While these small businesses were slow to register trademarks many were recognised the value of an Internet presence, and registered domain names in good faith, often redesigning their entire business around them. Dispute resolution mechanisms, such as those seen through the UDRP, IEDRP and Nominet, changed all that. There can now only be one of a name in each domain. Thus, when a small business who has registered a domain name is challenged by a large corporation who was slow to recognise the advantages of an Internet presence, the outcome of that challenge generally depends on which company has the deepest pockets. As a result it is usually trademark holders winning the dispute. The threat of such legal action usually results in the small business owner surrendering the disputed domain name and the case never goes to arbitration. Even were dispute resolution procedures are invoked, by choosing the World Intellectual Property Organization (WIPO) as one of its arbitrators, ICANN has ensured that the process tends to favor commercial trademark rights above the rights of the existing domain name registrants.

The impact of the loss of a domain name to the current registrant should be taken into consideration as part of the dispute process,. Unless bad faith by a registrant can be proven a domain name should never be transferred solely because the registrant does not hold a trademark. A re-examination of entities allowed to arbitrate regarding domain name disputes is also necessary, the appointment of neutral non-bias bodies is essential. WIPO in its adjudication of domain name disputes shows obvious bias in favour of trademark holders as against domain name registrants and therefore should no longer be engaged in the domain name dispute process.

The panellists chosen to oversee a case greatly influence the results of the UDRP cases. An imbalance in the system that needs urgent attention is the fact that the overwhelming majority of panellists practice Intellectual Property law and work for firms who exclusively represent trademark holders. Indeed, many panellists who decide cases also act as counsel for complainants. The professional cultures of these panellists make them view domain names as trademarks, and render them less sensitive to the freedom of expression issues raised by the use of domain names.

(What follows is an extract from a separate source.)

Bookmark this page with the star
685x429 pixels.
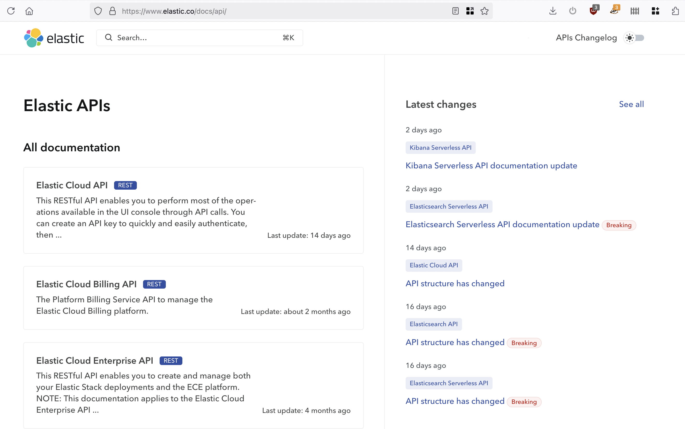[x=484, y=11]
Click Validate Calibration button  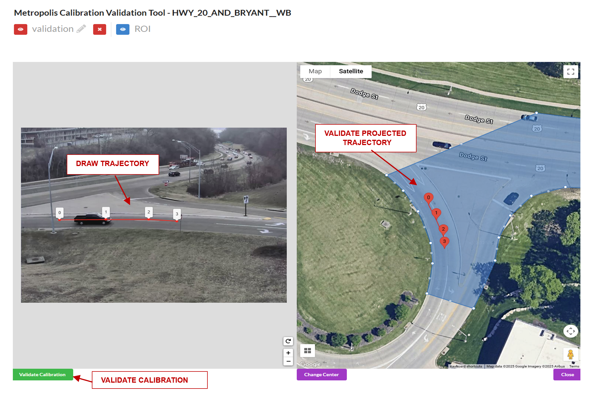coord(43,375)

While current rules are in place, domain name holders and the small business community should be engaged, through the popular press and government agencies to ensure small business owners are aware that they are at risk of losing their domain names unless they own a trademark and to encourage them to register trademarks.

These concerns regarding the bias of WIPO toward trademark holders has lead to the concern that complainants will go "forum shopping" to select the arbitration body most likely to rule in their favor.

A domain name can function as both a reference and as a trademark and as per Dr. Mueller under the UDRP, trademark owners are able to systematically assault domain name registrants on the “reference” paradigm Trademark holders in this respect are virtually guaranteed that they will win owing to the precedents the UDRP is establishing.

The importance of a domain name is of no less importance than a trademark. This has become more evident with the development of internet usage. The original role of a domain name was to provide a computer address on the Internet. But the Internet has developed from a communication mechanism to a mode of carrying out business. As a result, a domain name is also used as a business identifier. Therefore, the domain name not only serves as an address for Internet communication but also identifies the specific Internet site. In the commercial field, each domain name is associated with particular information or services. The domain name in the online world, just like the trade name in the offline world, serves to identify the goods or services provided by the company. Therefore bias in favour of trademark holders exercised by entities such as the UDRP, IEDRP and Nominet, is a dangerous practice and must be addressed.